TASK INSTRUCTIONS
Could you copy the lines below verbatim, beginning with the line that contains "Select the SINGLE bet type label" and continuing through the last line? Include both ends, but leave the pictures out.
[BEGIN]
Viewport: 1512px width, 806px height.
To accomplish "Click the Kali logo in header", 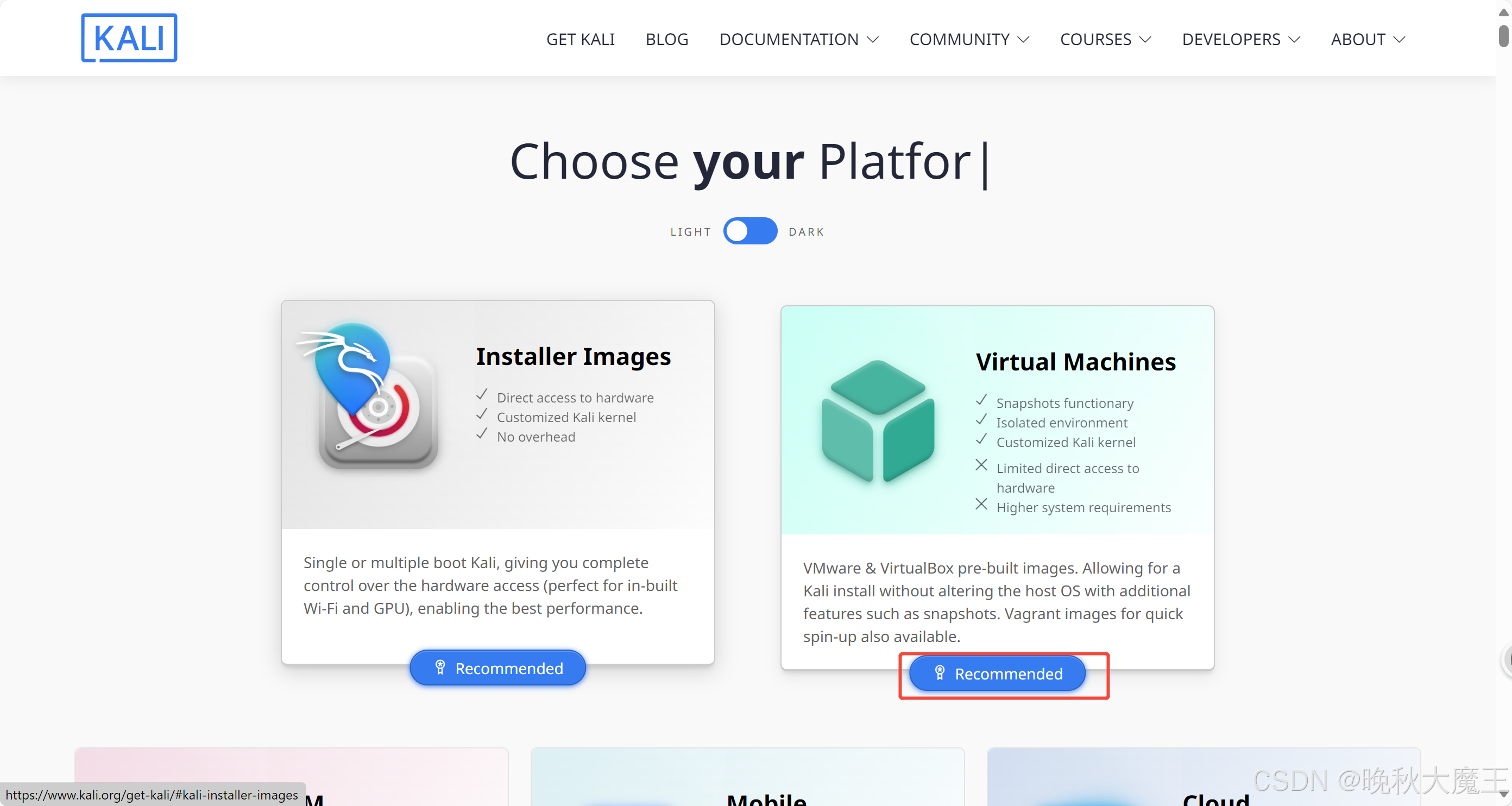I will pyautogui.click(x=129, y=37).
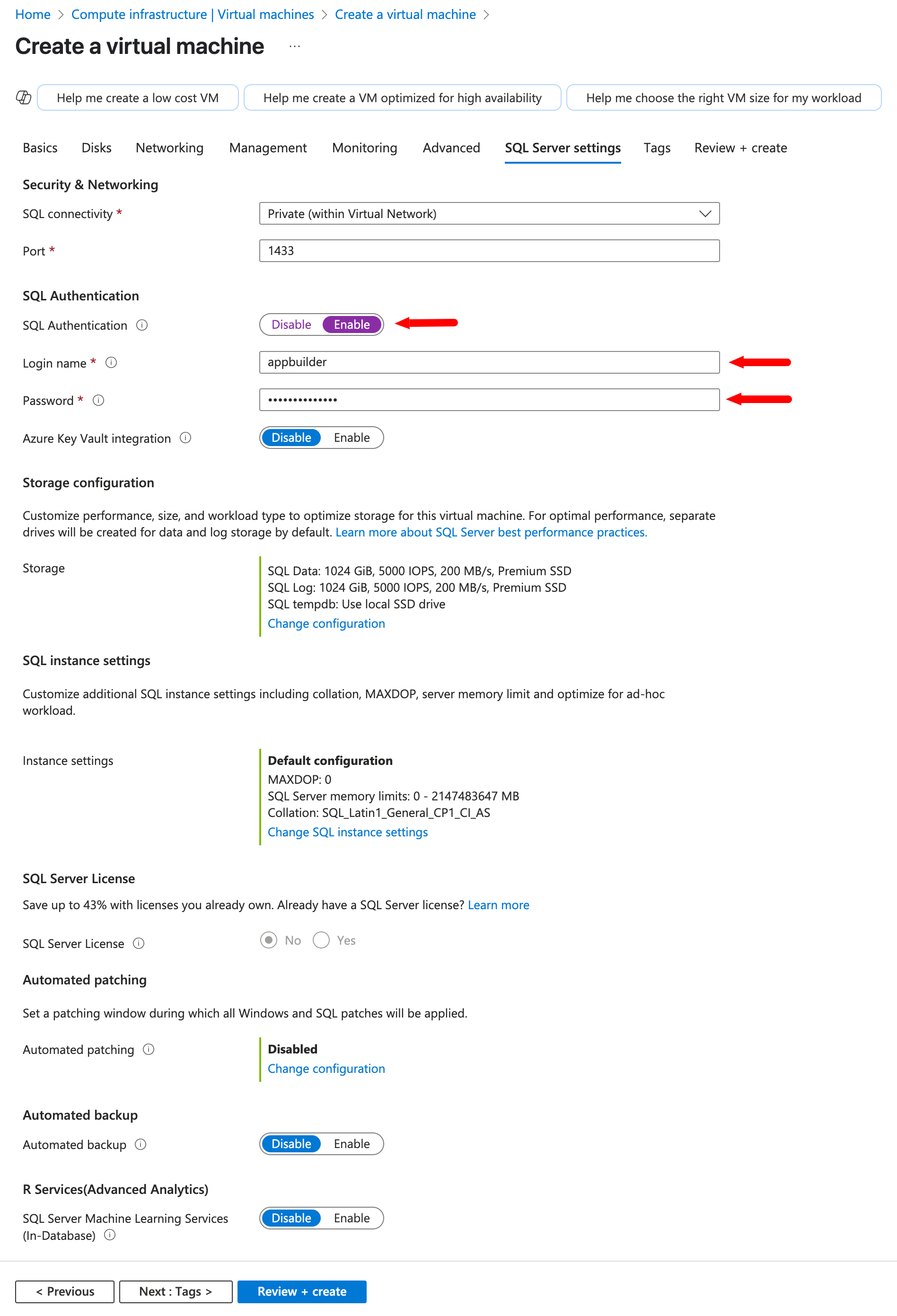Click the Login name info icon
897x1316 pixels.
pyautogui.click(x=112, y=362)
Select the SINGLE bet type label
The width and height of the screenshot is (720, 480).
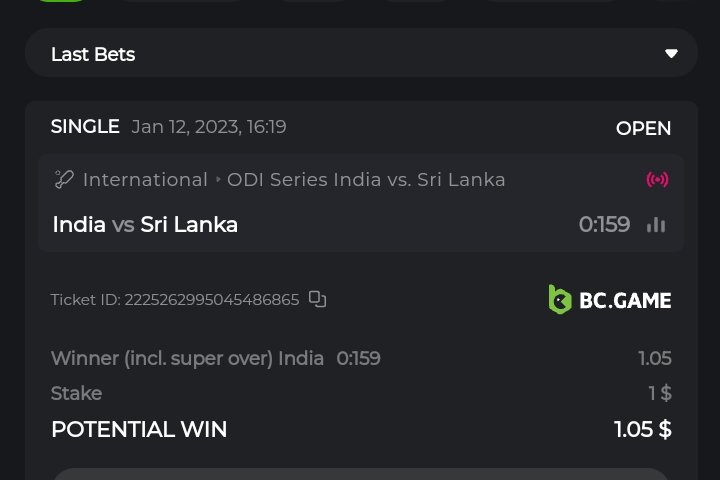[85, 127]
[END]
SOLUTION FOR THIS TASK
Select the SINGLE bet type label
The width and height of the screenshot is (720, 480).
[85, 127]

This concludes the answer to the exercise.